1.4. De mondelinge behandeling van de zaak heeft plaatsgehad ter zitting van het Hof van 19 mei 2004 te Arnhem. Aldaar zijn verschenen en gehoord [belanghebbende, tot bijstand vergezeld van zijn gemachtigde, alsmede de Inspecteur].

1.5. De gemachtigde van belanghebbende heeft ter zitting een pleitnota voorgedragen en exemplaren daarvan overgelegd aan het Hof en aan de wederpartij. De inhoud van deze pleitnota moet als hier herhaald en ingelast worden aangemerkt.

1.6. Gelijktijdig met de mondelinge behandeling van het onderhavige beroepschrift heeft, met toestemming van partijen, de mondelinge behandeling plaatsgevonden van het door [Y te Z] (hierna: de echtgenote) ingediende beroepschrift, rolnummer 01/01680. Hetgeen door partijen is opgemerkt wordt geacht op beide zaken betrekking te hebben tenzij uit de context het tegendeel blijkt.

2. Feiten

2.1. Het Hof stelt op grond van de stukken en het verhandelde ter zitting, als tussen partijen niet in geschil dan wel door een der partijen gesteld en door de wederpartij niet of onvoldoende weersproken, de volgende feiten vast.

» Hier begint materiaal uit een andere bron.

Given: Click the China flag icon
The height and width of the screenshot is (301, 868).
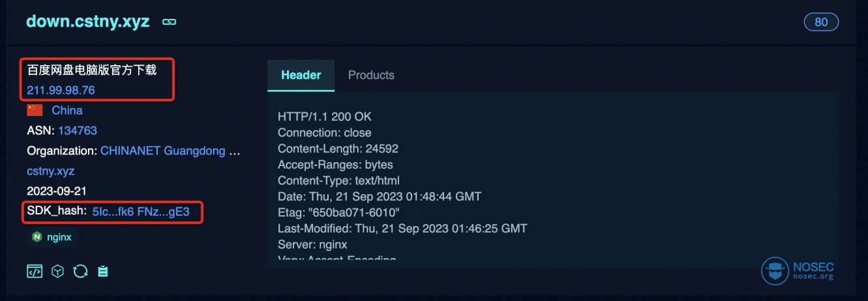Looking at the screenshot, I should point(35,110).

2.2. Belanghebbende was van 1 juli 1989 tot 1 maart 1999 beherend vennoot van de commanditaire vennootschap “C.V. [A]” (hierna: de CV) die onder die naam in [Z] een Israëlische broodjeszaak exploiteerde. Ten tijde van belanghebbendes uittreden als beherend vennoot was die broodjeszaak uitgegroeid tot een restaurant met 45 zitplaatsen. De commanditaire vennoten in de CV waren [B en C], beiden wonende te [Q] (hierna ook: de commanditaire vennoten). De beide commanditaire vennoten genoten een vast bedrag per maand als hun aandeel in de winst van de CV.

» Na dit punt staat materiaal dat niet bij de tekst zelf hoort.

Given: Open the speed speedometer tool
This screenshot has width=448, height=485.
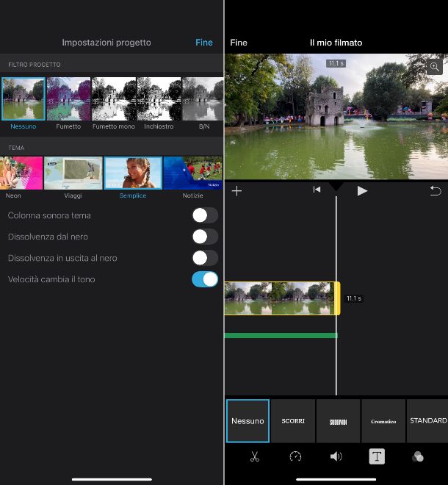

2.3. Belanghebbende heeft op 22 januari 1995, met als ingangsdatum 1 januari 1995, met zijn echtgenote de vennootschap onder firma “v.o.f. [X]” opgericht (hierna: de vof [X]). Het doel van de vof [X] is het exploiteren van horeca aangelegenheden, het deelnemen daarin of op welke wijze dan ook daarin betrokkenheid te hebben, alles in de ruimste zin des woords. Belanghebbende heeft in de vof [X] ingebracht zijn aandeel in de CV; beide vennoten hebben voorts ingebracht hun arbeid, kennis en vlijt.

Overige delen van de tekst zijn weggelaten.